L’armée de l’air nigériane a annoncé avoir neutralisé au moins 35 terroristes lors d’une frappe aérienne menée le 23 août 2025, près de la frontière avec le Cameroun. Selon le communiqué relayé par l’AFP, l’opération a ciblé quatre zones afin de contrer une offensive jihadiste contre les troupes terrestres. Si cette victoire militaire est présentée comme un succès tactique, elle intervient dans un contexte où la menace reste particulièrement élevée au nord-est du Nigeria, théâtre des exactions de Boko Haram et de l’État islamique en Afrique de l’Ouest (ISWAP).
Car au-delà de ce bilan, les chiffres traduisent l’ampleur de la crise sécuritaire. Rien qu’en avril 2025, 570 morts et 278 enlèvements ont été enregistrés, selon la Commission nationale des droits de l’homme. Le secrétaire exécutif de l’institution, Tony Ojukwu, alerte sur l’aggravation des violations des droits humains et des déplacements forcés, notamment dans les États du Plateau, du Bénue, de Borno et de Yobe, où les violences se sont multipliées ces derniers mois.
Face à cette spirale, Abuja a récemment mis sur pied un Centre national de lutte contre le terrorisme (NCTC), censé coordonner la prévention et assécher les circuits de financement des groupes armés. Mais les résultats tardent à se matérialiser et la persistance des attaques alimente le scepticisme. Pour de nombreux observateurs, la stratégie militaire du Nigeria reste trop axée sur les frappes ponctuelles, sans s’attaquer suffisamment aux racines économiques, sociales et politiques de l’extrémisme.

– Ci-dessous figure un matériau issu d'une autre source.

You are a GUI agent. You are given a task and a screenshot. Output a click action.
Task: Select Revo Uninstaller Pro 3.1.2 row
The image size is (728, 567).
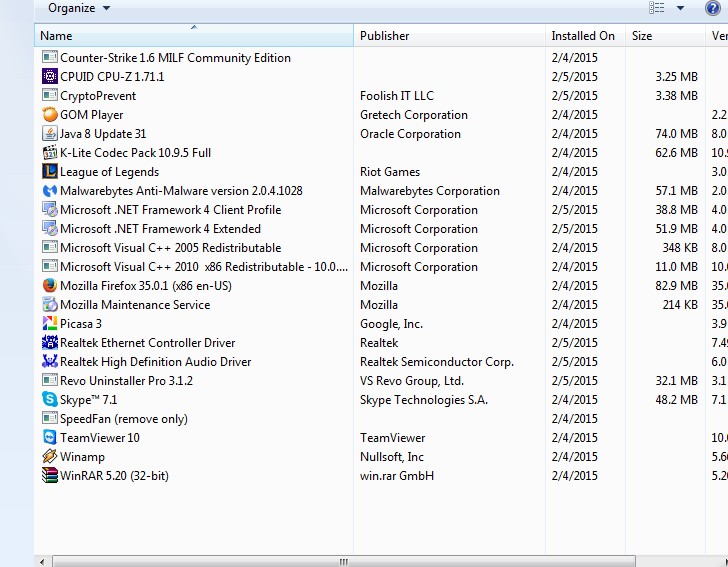coord(126,381)
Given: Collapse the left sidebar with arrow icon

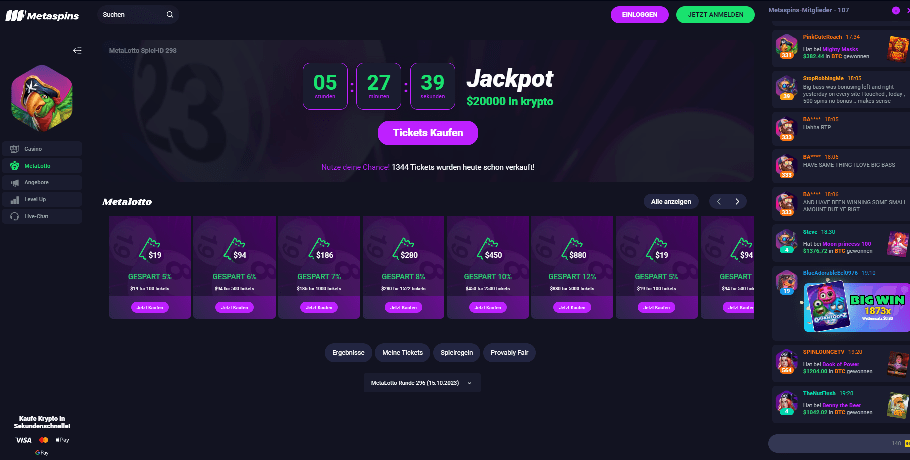Looking at the screenshot, I should point(77,50).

L’impact de cette instabilité dépasse les frontières nigérianes. Les corridors commerciaux stratégiques entre le Nigeria, le Cameroun et le Tchad subissent déjà les contrecoups des violences, avec un ralentissement des échanges et une fragilisation des économies locales. Derrière les communiqués de victoire, c’est donc une question de gouvernance sécuritaire régionale qui se pose : sans une approche coordonnée et durable, chaque opération militaire risque de n’être qu’un répit provisoire dans une guerre d’usure qui mine l’Afrique de l’Ouest.